Genome type to build transcript reference with RSEM?

0

Entering edit mode

8.9 years ago

rna-seq_researcher ▴ 60

Hi all,

Currently I am preparing the reference transcriptome used by RSEM in RNA-seq experiments. For this, I use rsem-prepare-reference function with .GTF and .fasta files downloaded from Ensembl (latest release, v.80).

However, I have some questions regarding the masking level of the genome (which can be complete genome, as well as soft- or hard- masked for repetitive sequences). Is there any influence of the masking level when I build the transcript reference? For example, if I use a hard masked genome instead of a complete genome, will that have a huge impact on my final transcript set (considering that I will be using the same GTF coordinates in both scenarios)?

I ask that because I saw that the human transcriptome may have some level of repetitive sequences and I don't know if these sequences are completely lost in the hard-masked genome.

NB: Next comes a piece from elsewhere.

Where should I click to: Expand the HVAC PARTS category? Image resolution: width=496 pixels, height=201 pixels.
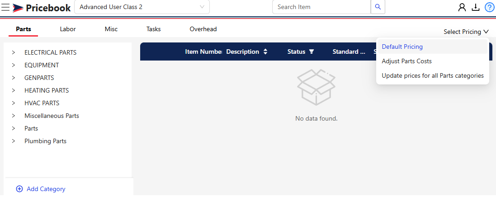tap(13, 103)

Does anyone have some insight on that matter?

Thanks!

rsem RNA-Seq genome alignment • 2.7k views

ADD COMMENT • link updated 15 months ago by Ram 43k • written 8.9 years ago by rna-seq_researcher ▴ 60

0

Entering edit mode

True! I just checked my transcripts.fa file and there are some small sequences (~10-20) full of Ns...

Thank you very very much!

ADD REPLY • link 8.9 years ago by rna-seq_researcher ▴ 60

score 2 · Accepted Answer · 2015-06-02

I would strongly encourage you to not use the hard-masked genomes for this. You're pretty much guaranteed to have a bunch of excess Ns in the resulting sequence if you were to use the hard-masked version. Either the soft-masked or plain fasta files will work fine (they should produce equivalent results in fact).